## Objective
Rewrite the entries from the line containing "Task: Open the Ventas menu" through the end of the entries, replacing "arrow" with "marker" and changing nothing else.

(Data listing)
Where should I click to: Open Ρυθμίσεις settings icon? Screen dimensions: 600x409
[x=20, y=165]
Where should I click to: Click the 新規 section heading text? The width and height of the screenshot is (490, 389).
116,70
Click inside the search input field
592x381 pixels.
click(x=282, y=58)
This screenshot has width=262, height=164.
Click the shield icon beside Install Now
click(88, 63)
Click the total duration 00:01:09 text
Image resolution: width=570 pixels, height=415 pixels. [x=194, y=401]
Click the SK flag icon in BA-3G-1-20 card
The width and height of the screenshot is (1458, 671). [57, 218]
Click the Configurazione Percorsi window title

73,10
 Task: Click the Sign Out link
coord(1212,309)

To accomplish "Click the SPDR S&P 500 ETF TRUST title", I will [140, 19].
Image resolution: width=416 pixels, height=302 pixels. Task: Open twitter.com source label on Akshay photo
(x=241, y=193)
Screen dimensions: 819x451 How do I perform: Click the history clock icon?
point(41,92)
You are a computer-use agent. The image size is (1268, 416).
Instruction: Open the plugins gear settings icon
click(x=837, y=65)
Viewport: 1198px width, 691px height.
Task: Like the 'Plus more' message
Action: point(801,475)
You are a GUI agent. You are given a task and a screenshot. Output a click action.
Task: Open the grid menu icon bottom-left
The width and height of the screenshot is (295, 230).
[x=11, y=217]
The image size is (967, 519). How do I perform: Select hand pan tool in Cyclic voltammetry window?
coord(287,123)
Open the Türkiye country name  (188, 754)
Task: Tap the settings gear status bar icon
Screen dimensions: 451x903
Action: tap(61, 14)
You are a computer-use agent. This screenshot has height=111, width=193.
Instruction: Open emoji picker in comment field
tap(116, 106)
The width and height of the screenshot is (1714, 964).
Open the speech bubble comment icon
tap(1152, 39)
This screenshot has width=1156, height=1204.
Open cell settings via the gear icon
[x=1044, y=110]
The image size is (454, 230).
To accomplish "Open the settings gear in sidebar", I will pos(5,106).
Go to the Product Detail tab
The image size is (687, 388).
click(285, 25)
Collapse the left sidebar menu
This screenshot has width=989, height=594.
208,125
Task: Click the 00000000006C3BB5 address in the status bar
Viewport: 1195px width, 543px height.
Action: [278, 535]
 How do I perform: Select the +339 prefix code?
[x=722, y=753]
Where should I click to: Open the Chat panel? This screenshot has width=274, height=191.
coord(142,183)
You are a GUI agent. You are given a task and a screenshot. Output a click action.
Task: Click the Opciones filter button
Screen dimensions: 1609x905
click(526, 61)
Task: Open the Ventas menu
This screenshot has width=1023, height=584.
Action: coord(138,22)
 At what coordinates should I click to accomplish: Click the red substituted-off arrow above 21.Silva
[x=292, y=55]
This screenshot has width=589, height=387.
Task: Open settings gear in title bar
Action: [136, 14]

## Correct response
Task: Open the Ventas menu
This screenshot has width=1023, height=584.
Action: coord(138,22)
 At what coordinates should I click to accomplish: Click the red substituted-off marker above 21.Silva
[x=292, y=55]
This screenshot has width=589, height=387.
Task: Open settings gear in title bar
Action: [136, 14]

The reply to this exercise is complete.